Tuesday, February 22, 2011
21 on
Its funny, you spend some time chasing something/someone you thought you really want and when you're that damn close to getting it you realise its nothing near what you want. There's a significant level of frustration bubbling below the surface that i'm refusing to show, what it comes out as is irritation towards several people around me. I know what i've done wasn't the nicest thing to do but to be very honest it was the right thing to do and when we're living our separate lives in the future we'd look back and be glad this happened. I guess i'm past justifying what i've done already, there is one reasons out of the many that i did what i did, there's a small part of me that's asking if i did the right thing or not, its a 99% resolve. That one reason makes up most of the 99%. Its getting harder and harder to place this smile here for the sole purpose of having the smile.

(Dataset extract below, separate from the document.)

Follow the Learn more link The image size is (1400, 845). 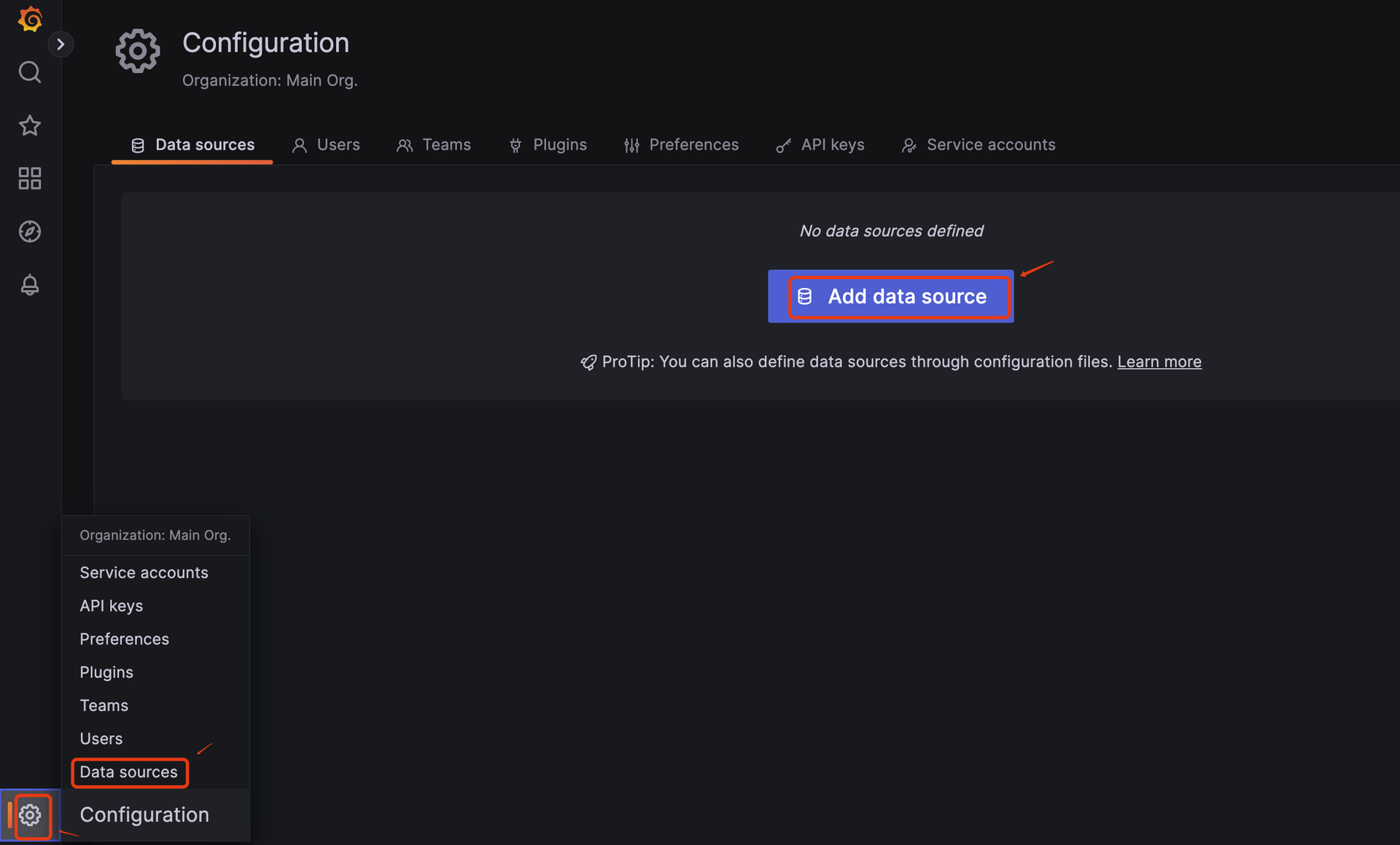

I wish that they'd understand, i wish it'd all go away because i'm not tired tired, i'm tired of having to pretend that i'm fine, tired of pretending that i don't mind it when i figuratively get slapped in my face, tired of being treated like a welcome mat, tired of being kept in the dark, i'm just tired. I know that by coming back it won't change the circumstances that i'm placed in. I know that it won't magically turn everything into rainbows and sunshine. But i need to feel the rain every once in a while. I think what i need to do is to finish up the CTs asap, do well, ensure my place in school then disappear and recover for a while, i can't keep the smile here all the time, i know its needed but i can't find myself anymore, i lost myself somewhere in all of this.